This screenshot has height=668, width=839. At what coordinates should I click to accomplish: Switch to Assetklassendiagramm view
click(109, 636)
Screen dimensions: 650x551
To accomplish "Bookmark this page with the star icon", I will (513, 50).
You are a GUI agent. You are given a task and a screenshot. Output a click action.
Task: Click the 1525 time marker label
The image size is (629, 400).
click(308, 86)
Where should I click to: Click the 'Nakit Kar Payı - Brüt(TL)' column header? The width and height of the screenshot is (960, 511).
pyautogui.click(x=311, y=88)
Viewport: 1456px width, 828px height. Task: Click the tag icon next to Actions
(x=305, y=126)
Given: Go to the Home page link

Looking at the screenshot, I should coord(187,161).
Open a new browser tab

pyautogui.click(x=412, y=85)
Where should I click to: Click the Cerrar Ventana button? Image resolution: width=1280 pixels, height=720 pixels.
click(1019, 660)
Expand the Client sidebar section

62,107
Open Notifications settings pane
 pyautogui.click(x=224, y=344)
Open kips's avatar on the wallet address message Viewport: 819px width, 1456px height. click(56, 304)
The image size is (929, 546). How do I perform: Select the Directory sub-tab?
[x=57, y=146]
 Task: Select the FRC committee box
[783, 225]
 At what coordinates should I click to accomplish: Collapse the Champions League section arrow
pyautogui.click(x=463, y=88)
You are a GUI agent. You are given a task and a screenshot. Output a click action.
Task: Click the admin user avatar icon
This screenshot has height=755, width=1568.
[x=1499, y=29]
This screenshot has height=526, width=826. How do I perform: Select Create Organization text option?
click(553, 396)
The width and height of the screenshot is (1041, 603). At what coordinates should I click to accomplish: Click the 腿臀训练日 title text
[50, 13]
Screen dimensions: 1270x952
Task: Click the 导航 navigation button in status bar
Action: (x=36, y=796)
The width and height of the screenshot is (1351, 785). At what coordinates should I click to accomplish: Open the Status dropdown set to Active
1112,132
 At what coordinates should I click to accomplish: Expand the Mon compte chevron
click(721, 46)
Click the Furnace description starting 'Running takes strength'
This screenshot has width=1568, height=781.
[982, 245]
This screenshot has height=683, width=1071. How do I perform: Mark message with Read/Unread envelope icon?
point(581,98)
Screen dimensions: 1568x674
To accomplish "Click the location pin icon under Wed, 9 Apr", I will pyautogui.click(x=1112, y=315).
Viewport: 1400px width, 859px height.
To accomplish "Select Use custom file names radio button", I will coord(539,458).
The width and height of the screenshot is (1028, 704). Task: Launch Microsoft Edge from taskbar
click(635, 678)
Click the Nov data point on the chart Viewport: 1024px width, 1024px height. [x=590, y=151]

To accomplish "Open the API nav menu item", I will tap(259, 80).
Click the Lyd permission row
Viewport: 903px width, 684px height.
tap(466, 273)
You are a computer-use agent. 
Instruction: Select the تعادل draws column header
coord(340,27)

INSTRUCTIONS FOR THE TASK
Reproduce the listing above with every "GUI agent" changed to "interface agent" and nothing else altered.

EXERCISE OUTPUT
This screenshot has height=668, width=839. At what coordinates should I click to accomplish: Switch to Assetklassendiagramm view
click(109, 636)
Screen dimensions: 650x551
To accomplish "Bookmark this page with the star icon", I will (513, 50).
You are a interface agent. You are given a task and a screenshot. Output a click action.
Task: Click the 1525 time marker label
The image size is (629, 400).
click(308, 86)
Where should I click to: Click the 'Nakit Kar Payı - Brüt(TL)' column header? The width and height of the screenshot is (960, 511).
pyautogui.click(x=311, y=88)
Viewport: 1456px width, 828px height. Task: Click the tag icon next to Actions
(x=305, y=126)
Given: Go to the Home page link

Looking at the screenshot, I should coord(187,161).
Open a new browser tab

pyautogui.click(x=412, y=85)
Where should I click to: Click the Cerrar Ventana button? Image resolution: width=1280 pixels, height=720 pixels.
click(1019, 660)
Expand the Client sidebar section

62,107
Open Notifications settings pane
 pyautogui.click(x=224, y=344)
Open kips's avatar on the wallet address message Viewport: 819px width, 1456px height. click(56, 304)
The image size is (929, 546). How do I perform: Select the Directory sub-tab?
[x=57, y=146]
 Task: Select the FRC committee box
[783, 225]
 At what coordinates should I click to accomplish: Collapse the Champions League section arrow
pyautogui.click(x=463, y=88)
You are a interface agent. You are given a task and a screenshot. Output a click action.
Task: Click the admin user avatar icon
This screenshot has height=755, width=1568.
[x=1499, y=29]
This screenshot has height=526, width=826. How do I perform: Select Create Organization text option?
click(553, 396)
The width and height of the screenshot is (1041, 603). At what coordinates should I click to accomplish: Click the 腿臀训练日 title text
[50, 13]
Screen dimensions: 1270x952
Task: Click the 导航 navigation button in status bar
Action: (x=36, y=796)
The width and height of the screenshot is (1351, 785). At what coordinates should I click to accomplish: Open the Status dropdown set to Active
1112,132
 At what coordinates should I click to accomplish: Expand the Mon compte chevron
click(721, 46)
Click the Furnace description starting 'Running takes strength'
This screenshot has width=1568, height=781.
[982, 245]
This screenshot has height=683, width=1071. How do I perform: Mark message with Read/Unread envelope icon?
point(581,98)
Screen dimensions: 1568x674
To accomplish "Click the location pin icon under Wed, 9 Apr", I will pyautogui.click(x=1112, y=315).
Viewport: 1400px width, 859px height.
To accomplish "Select Use custom file names radio button", I will coord(539,458).
The width and height of the screenshot is (1028, 704). Task: Launch Microsoft Edge from taskbar
click(635, 678)
Click the Nov data point on the chart Viewport: 1024px width, 1024px height. [x=590, y=151]

To accomplish "Open the API nav menu item", I will tap(259, 80).
Click the Lyd permission row
Viewport: 903px width, 684px height.
tap(466, 273)
You are a computer-use agent. 
Instruction: Select the تعادل draws column header
coord(340,27)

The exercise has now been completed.